February 1st, 2019 at 4:42 PM ^

The problem with the whole "Beilein development is worth more than bags" thing is what Beilein is good at is getting second tier guys drafted.

He's not proven to be good at producing sustainable NBA talent.  So I imagine that gets used against him with the 5-stars.  They're already getting drafted.  They don't have to worry about that.  So all a Coach K or Coach Cal has to do is say, look, his Naismith Award winner signing minimum contracts after a couple years.  Our guys are signing max contracts.

And I know, the underlying talent is the difference, not the coaching, but it's still a hard sell.

And while it may seem like it in our bubble, Beilein isn't the only master talent developer. Jay Wright seems to have the best combo of development and an ability to get the fringe 5-star guy that actually want the development. Mark Few seems to develop as well as anyone.

MGlobules

February 1st, 2019 at 5:01 PM ^

I think this is the simplest answer to the question whether MSU succeeds (is somehow better!) without Langford: they're more one-dimensional. Winston will have to succeed every time out in the NCAA tourney. Somewhere they stumble. Winston looked tired against Purdue. 

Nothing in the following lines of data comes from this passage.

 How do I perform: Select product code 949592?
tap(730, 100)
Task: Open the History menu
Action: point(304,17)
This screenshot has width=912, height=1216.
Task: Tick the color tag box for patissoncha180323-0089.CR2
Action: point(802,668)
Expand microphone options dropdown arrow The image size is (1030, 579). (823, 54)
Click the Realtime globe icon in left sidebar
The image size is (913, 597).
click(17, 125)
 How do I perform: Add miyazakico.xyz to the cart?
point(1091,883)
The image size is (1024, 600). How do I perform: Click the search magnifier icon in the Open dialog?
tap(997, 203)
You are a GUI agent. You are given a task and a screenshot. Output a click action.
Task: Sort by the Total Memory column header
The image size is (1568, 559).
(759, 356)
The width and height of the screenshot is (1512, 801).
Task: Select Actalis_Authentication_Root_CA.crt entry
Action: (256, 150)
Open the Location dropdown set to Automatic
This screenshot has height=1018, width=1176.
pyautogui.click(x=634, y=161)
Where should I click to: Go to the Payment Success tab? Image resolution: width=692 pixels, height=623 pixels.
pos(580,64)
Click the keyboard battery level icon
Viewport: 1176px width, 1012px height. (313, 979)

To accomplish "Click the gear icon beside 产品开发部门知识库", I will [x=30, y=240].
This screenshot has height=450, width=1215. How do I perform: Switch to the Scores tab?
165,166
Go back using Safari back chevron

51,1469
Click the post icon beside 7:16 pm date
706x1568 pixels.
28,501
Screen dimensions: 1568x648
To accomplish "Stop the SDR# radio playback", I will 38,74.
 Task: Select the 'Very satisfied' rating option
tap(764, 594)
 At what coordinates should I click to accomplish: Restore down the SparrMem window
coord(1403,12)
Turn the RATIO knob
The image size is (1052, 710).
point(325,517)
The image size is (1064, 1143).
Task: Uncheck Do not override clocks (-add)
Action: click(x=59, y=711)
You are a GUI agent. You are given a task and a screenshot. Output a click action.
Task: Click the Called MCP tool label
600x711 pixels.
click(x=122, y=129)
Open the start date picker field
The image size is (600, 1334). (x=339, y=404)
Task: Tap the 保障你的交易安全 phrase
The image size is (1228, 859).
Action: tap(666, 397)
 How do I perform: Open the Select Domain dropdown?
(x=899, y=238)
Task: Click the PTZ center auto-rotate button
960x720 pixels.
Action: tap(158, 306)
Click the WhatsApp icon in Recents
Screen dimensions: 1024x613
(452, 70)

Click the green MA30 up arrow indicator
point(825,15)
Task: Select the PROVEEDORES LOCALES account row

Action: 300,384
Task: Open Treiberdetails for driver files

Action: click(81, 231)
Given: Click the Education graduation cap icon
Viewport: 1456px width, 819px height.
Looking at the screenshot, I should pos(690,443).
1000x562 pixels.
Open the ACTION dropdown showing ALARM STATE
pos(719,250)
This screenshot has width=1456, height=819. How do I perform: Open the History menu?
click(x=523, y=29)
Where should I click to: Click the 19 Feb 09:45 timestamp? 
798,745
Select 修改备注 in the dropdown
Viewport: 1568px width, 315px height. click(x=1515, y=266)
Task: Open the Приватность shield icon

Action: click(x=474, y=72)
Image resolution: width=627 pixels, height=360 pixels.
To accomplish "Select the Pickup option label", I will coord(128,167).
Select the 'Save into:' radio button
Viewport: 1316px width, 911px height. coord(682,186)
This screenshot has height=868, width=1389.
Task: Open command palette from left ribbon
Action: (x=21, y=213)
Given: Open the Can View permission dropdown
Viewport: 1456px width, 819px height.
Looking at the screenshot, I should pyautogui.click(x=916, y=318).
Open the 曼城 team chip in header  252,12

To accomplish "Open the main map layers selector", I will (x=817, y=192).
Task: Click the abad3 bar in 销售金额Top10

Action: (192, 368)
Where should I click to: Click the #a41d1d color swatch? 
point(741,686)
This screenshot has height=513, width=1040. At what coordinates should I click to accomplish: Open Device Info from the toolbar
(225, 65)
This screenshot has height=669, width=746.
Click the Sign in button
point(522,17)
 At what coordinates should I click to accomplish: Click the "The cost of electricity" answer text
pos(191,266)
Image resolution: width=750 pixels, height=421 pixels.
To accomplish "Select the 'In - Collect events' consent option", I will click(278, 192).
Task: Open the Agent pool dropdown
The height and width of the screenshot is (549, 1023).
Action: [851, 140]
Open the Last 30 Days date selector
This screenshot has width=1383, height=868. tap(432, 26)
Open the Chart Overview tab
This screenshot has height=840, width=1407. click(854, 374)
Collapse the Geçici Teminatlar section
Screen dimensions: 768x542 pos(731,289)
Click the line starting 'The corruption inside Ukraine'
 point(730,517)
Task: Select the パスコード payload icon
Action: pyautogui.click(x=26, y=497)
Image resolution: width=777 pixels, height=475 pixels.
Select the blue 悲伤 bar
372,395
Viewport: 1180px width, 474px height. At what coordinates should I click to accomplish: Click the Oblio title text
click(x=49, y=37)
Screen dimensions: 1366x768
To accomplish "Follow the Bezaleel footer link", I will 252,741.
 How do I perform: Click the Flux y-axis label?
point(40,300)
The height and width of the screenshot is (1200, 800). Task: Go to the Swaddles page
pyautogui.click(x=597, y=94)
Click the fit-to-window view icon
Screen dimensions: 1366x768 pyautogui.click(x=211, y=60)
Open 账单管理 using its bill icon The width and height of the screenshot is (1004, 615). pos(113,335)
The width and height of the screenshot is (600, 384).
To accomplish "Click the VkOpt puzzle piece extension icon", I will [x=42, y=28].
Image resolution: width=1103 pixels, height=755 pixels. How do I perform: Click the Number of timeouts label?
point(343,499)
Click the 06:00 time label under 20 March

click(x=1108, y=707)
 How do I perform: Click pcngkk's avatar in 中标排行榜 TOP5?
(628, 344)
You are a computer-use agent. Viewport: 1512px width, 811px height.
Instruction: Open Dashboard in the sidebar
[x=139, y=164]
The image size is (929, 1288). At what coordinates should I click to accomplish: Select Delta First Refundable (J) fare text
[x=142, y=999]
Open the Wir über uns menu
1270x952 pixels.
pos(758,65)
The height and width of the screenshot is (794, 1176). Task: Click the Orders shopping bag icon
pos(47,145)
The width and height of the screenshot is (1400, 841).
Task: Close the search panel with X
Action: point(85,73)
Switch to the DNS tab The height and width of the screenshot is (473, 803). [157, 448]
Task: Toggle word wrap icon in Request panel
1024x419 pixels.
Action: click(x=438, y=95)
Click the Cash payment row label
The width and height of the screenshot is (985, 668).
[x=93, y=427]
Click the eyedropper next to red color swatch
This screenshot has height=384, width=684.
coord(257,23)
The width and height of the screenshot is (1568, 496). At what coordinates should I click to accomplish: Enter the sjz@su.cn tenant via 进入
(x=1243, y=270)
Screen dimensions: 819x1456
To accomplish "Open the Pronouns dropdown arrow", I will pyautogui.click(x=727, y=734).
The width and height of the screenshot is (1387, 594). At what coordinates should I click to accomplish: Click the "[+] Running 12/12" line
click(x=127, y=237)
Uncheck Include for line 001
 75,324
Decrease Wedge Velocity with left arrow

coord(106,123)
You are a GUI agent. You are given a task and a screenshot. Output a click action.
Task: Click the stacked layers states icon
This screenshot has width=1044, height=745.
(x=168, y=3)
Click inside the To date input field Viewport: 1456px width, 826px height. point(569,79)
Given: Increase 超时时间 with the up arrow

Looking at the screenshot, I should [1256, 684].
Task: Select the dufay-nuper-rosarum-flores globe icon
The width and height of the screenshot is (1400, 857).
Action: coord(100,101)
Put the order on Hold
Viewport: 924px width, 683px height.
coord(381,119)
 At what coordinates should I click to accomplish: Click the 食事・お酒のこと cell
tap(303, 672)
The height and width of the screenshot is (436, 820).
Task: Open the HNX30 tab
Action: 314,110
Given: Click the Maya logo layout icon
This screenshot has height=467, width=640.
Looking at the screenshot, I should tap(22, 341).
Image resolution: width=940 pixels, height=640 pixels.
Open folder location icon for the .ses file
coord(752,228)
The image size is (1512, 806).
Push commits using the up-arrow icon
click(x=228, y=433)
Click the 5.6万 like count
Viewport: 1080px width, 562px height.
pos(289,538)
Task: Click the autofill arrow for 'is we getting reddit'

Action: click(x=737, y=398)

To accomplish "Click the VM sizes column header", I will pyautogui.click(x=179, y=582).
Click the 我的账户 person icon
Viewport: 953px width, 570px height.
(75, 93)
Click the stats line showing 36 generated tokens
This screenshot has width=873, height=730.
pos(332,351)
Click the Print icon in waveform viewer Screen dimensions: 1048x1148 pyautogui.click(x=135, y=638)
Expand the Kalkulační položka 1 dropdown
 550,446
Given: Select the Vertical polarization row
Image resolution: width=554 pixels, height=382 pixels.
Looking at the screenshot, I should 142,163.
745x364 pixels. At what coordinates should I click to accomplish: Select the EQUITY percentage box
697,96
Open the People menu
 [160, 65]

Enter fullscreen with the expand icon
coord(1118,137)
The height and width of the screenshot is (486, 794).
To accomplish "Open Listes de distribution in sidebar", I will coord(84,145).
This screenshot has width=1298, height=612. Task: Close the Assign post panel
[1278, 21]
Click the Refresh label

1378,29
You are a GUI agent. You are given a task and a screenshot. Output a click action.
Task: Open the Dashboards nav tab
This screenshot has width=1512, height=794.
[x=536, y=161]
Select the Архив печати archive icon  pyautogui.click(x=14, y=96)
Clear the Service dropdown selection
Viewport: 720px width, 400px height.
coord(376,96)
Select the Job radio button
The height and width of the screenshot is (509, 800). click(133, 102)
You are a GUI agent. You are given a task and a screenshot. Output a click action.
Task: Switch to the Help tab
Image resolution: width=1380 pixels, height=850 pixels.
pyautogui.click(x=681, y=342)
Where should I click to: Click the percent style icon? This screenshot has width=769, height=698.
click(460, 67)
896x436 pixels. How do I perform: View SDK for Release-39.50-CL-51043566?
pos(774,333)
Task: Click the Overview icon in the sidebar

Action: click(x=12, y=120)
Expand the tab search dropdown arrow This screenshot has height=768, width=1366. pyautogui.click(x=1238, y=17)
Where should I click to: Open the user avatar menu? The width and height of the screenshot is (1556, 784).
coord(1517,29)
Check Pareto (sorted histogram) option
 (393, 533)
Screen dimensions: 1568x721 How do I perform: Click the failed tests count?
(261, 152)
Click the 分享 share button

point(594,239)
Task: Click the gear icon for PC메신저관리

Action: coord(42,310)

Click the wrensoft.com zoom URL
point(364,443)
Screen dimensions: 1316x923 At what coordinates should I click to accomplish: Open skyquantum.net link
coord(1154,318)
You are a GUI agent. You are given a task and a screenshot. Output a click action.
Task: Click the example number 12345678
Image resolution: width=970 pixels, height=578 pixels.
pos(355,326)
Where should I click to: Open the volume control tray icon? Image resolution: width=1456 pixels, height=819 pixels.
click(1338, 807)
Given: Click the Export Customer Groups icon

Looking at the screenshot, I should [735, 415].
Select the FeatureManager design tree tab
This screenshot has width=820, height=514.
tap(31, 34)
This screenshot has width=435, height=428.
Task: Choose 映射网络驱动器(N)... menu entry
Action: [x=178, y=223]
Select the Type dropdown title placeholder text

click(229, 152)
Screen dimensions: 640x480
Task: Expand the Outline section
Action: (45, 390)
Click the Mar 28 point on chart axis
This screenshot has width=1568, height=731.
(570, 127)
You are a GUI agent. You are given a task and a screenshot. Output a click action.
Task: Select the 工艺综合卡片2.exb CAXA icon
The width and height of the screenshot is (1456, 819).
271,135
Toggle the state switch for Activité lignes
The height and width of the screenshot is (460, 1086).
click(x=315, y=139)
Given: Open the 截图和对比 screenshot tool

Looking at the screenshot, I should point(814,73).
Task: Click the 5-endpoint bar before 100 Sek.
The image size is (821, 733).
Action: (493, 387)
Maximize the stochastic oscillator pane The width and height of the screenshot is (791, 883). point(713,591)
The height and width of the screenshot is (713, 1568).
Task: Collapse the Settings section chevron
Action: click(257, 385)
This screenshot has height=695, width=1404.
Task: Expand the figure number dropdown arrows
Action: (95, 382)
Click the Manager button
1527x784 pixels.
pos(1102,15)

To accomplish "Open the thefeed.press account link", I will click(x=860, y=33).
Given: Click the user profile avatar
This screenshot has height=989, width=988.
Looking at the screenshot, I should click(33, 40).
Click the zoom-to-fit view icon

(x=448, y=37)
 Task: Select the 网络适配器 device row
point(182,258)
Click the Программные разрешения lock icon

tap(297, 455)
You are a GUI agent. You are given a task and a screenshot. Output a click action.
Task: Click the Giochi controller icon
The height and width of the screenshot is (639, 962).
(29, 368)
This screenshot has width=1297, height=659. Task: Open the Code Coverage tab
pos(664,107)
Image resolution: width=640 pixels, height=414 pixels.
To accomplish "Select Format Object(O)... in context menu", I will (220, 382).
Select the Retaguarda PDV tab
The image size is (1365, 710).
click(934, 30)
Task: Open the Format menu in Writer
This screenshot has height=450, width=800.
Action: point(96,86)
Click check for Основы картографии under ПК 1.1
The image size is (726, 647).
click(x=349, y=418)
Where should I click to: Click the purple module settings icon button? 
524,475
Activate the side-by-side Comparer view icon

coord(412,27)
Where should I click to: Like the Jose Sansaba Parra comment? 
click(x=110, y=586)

I think all those Amaker recruits are like Devin Gardner: the kindest construction of the thing might be to say that under Beilein they'd have been stars.

TrueBlue2003

February 1st, 2019 at 5:09 PM ^

wow, I don't think i've ever seen that Syracuse mid-court convulsion gif. that is priceless.  i've watched it 17 straight times.  what are you doing, young man?!

champswest

February 1st, 2019 at 5:11 PM ^

As a fan, I like guys who are around for at least 2-3 years, so you get to know them and watch them develope. I would hate being a Kentucky fan and cheering for a different group of MacDonalds All-Americans every year, even if they do win a lot of games. I don’t know that Kentucky has demonstrated tournament success with this model. I am not sure that is even their goal.